Using the passage on Kansas oil production, mark each statement yes or no and quote the words of the passage that decide it: (a) In January 1936, the potential productive capacity was approximately 838,000 barrels; (b) stripper wells can produce oil at a lower cost than flush or semi-flush wells; (c) a stripper well has a daily productive capacity of fifteen barrels or less.
— START Text section —
Crude oil was first discovered in Kansas more than fifty years ago. For several years immediately preceding the enactment of the statute here challenged, the daily potential capacity to produce far exceeded market demands. In January, 1934, the potential productive capacity was more than 300,000 barrels, while the demand was slightly more than 100,000 barrels; in January, 1935, it was approximately 397,000 and 141,000 barrels, respectively; in January, 1936, it was approximately 838,000 and 138,000 barrels, respectively; in January, 1937, it was approximately 1,667,000 and 175,000 barrels, respectively; in January, 1938, it was approximately 3,069,000 and 186,000 barrels, respectively; and in 1940 (after enactment of the statute) the productive capacity reached the enormous amount of approximately 5,000,000 barrels. There were and are a great many flush or semi-flush wells, and there were and are a large number of so-called stripper wells, meaning wells having a daily productive capacity of fifteen barrels or less. Oil can be produced in flush or semi-flush wells at less cost than in stripper wells. Stripper wells cannot compete with flush or semi-flush wells in production cost. Prior to proration, there was surplus production, and reservoir energy was expended at an excessive speed. The surplus oil was stored; losses were sustained through leakage, evaporation and oxidation; and fire hazards and other mishaps were present. These conditions brought gross waste, and contributed to instability in the industry. Without some regulation and control, these conditions would have continued and would now exist, instability in the industry would have continued and would now be present, the producers from flush and semi-flush wells would have progressively monopolized the markets, the owners and producers from stripper wells, unable to meet the competition, would have been and would now be compelled to prematurely abandon their wells, tremendous volumes of oil would have been and would now be irrecoverably lost in underground reservoirs, physical and economic waste would have been and would now be sustained, and the welfare of the state would have suffered and would now suffer.
— END Text section —
— START Recorded data —
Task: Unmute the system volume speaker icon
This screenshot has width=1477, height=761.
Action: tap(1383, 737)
— END Recorded data —
— START Recorded data —
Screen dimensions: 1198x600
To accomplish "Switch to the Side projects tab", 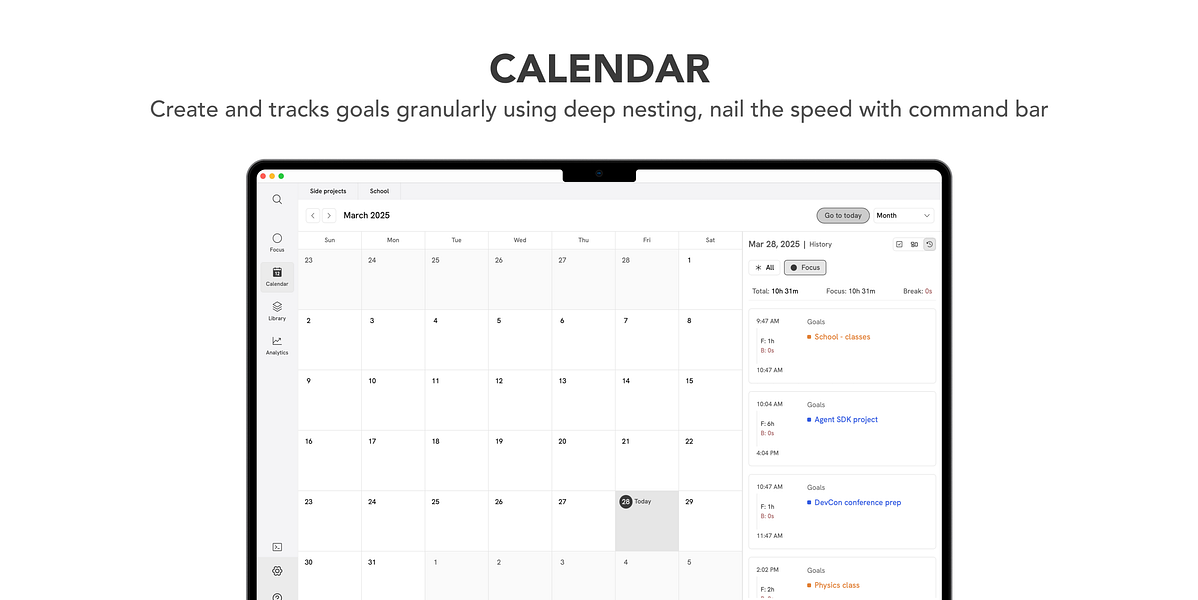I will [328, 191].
— END Recorded data —
> _Solution_:
(a) Yes: "in January, 1936, it was approximately 838,000 and 138,000 barrels, respectively"
(b) No: "Oil can be produced in flush or semi-flush wells at less cost than in stripper wells."
(c) Yes: "wells having a daily productive capacity of fifteen barrels or less"